On the 4,000-mile Canadian border, only 1,000 border patrol agents keep watch at any given time, and about 10,000 agents are posted on the more heavily trafficked border with Mexico, according to the National Border Patrol Council. The union represents about 8,000 border patrol agents.

That means at any given time, only about 25 percent of those agents are watching the borders, because the 11,000-strong border patrol work force must split its manpower to cover several shifts over the 24-hour daily cycle, said T.J. Bonner, the council's president.

"Agents are amazed that nothing has changed within the four years since the 9/11 attack," Bonner said. "There is no increased emphasis on stopping terrorists at the border. As long as the borders are wide open and anyone can come across, anyone includes the lieutenants of al-Qaida."

Data: Arrests double

Statistics show the number of non-Mexican illegal aliens arrested at the U.S.-Mexican border has nearly doubled in the past four years, according to U.S. Customs and Border Patrol. That alarms some security analysts who fear terrorists could be among those crossing illegally.

"Literally millions of people cross the borders every year, and you can't stand before the public and say that there are not terrorists in that mix," Bonner said.

Of particular concern to residents of the Hudson Valley, which includes many commuters, is mass transit safety. The risks to commuters have been highlighted by the Madrid subway attacks of March 2004 and the London subway attacks earlier this year.

Stateside, authorities have taken measures to safeguard against attacks on subway and rail systems. Emergency plans have been installed. More police are posted. Bomb-sniffing dogs are used in greater numbers. Many train stations are equipped with blast-resistant garbage containers.

Even with random searches by NYPD officers at subway stations in light of the London attacks, access to most subways remains unfettered. There are no checks on commuter lines going into New York City.

It's unlikely the public would accept security restrictions on trains that cause the kind of delays people have become accustomed to at airports, said Francois Boo, a research analyst with GlobalSecurity.org, a Virginia-based analysis group.

"Obviously, it's a concern as a point of vulnerability. But the reason for having a mass-transit system is convenience," he said. "The emphasis has been more on prevention and mitigating the incidents, if they happen, and closing off potential vulnerabilities."

Much like with port security, some claim it would be too expensive and too manpower-consuming to check every package or rider.

Funding issues raised

At the same time, money that could be used to shore up security in vulnerable areas is being diverted to rural areas with minimal risk of terrorist attacks, or private companies that have little to do with public transportation.

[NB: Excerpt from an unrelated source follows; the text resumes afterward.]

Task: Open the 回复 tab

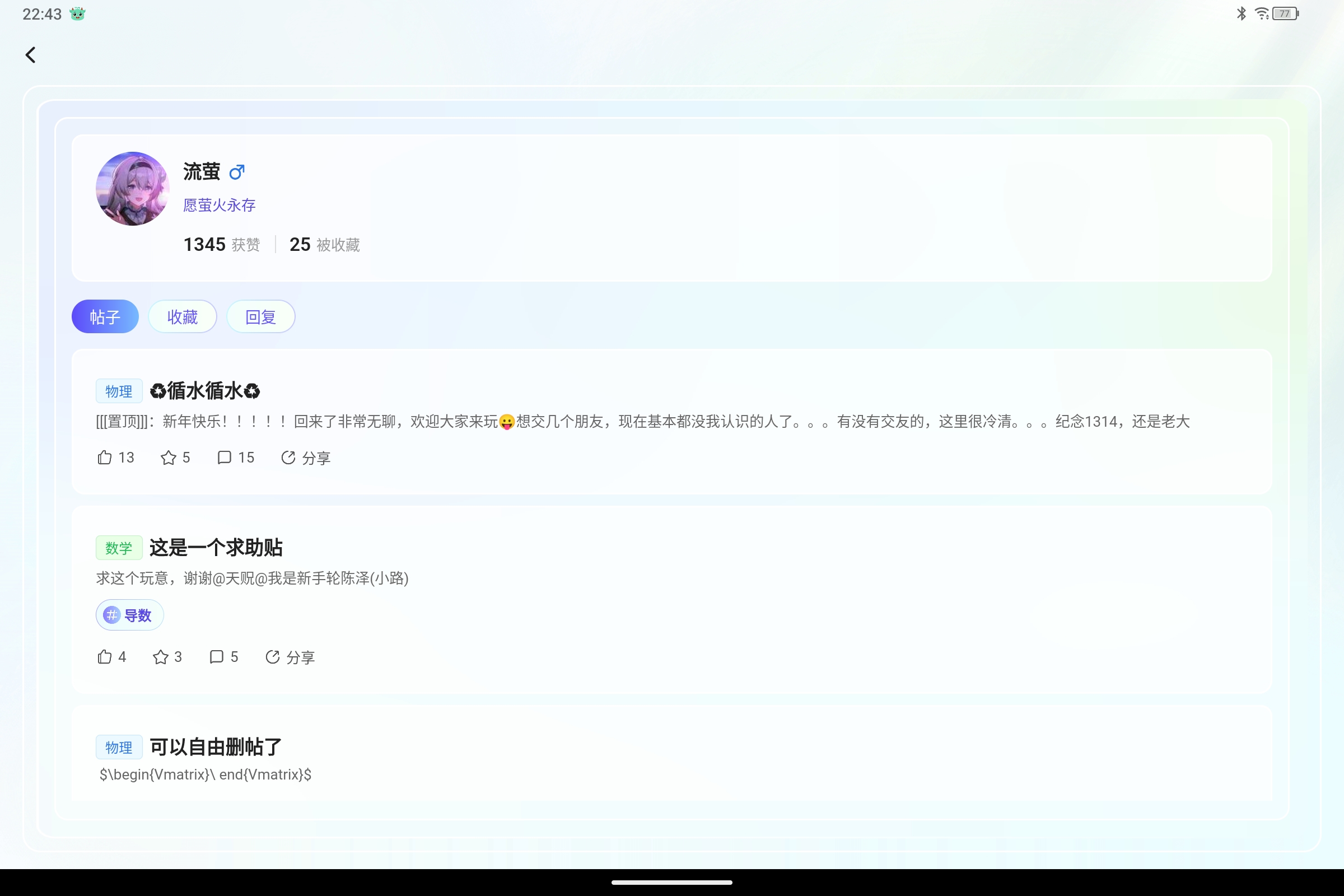Action: tap(260, 316)
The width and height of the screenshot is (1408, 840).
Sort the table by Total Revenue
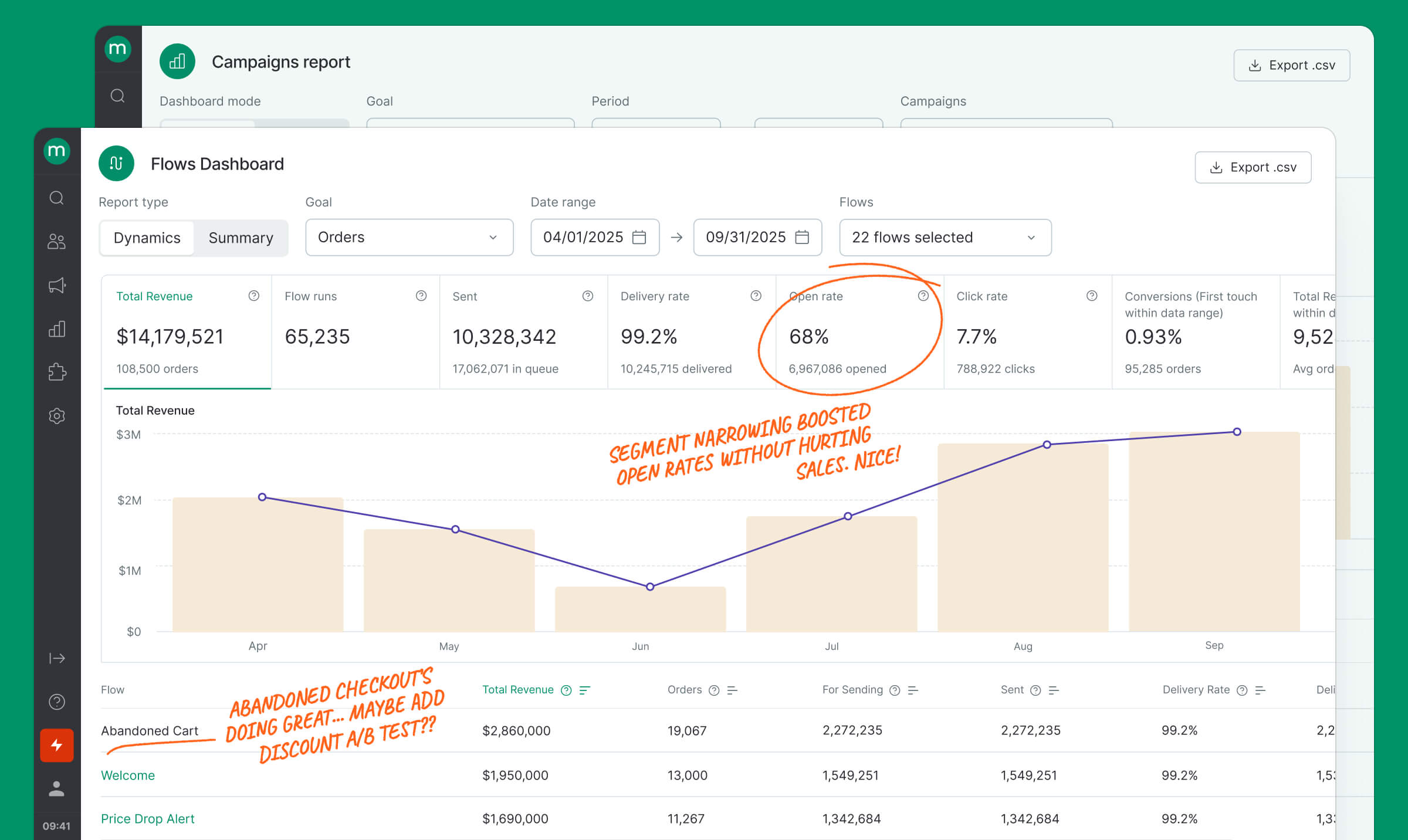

Tom Schatz, president of Citizens Against Government Waste, a non-partisan government watchdog group, pointed to one example of Premiere Yachts, a cruise company that rents out party boats and received $208,000 in port security money under the last appropriations bill.

That example is one of several in the group's "2005 Congressional Pig Book Summary," which cites what the group claims is government waste.

"Clearly, if a terrorist is already over the border, he's not going to target a dinner cruise," Schatz said.

In the event of a natural disaster or terrorist attack that affects Dutchess County, police and fire agencies will look to the Department of Emergency Response for direction.

Detective Jeff Wilkinson of the Dutchess County Sheriff's Office is one of several local investigators who meet monthly with a task force that covers Dutchess, Ulster and Columbia counties.

Investigators from every agency in Dutchess hold separate meetings each month to discuss intelligence and information passed along by federal authorities.

Local authorities, who are in a position to see more of the street-level warning signs, send intelligence back to their federal counterparts.

"One of the things New Orleans has shown is when something like that happens over a wide geo-area, no one agency is going to be equipped to respond to all the needs that will crop up," Wilkinson said. "There are difficulties to overcome as far as communication between different agencies."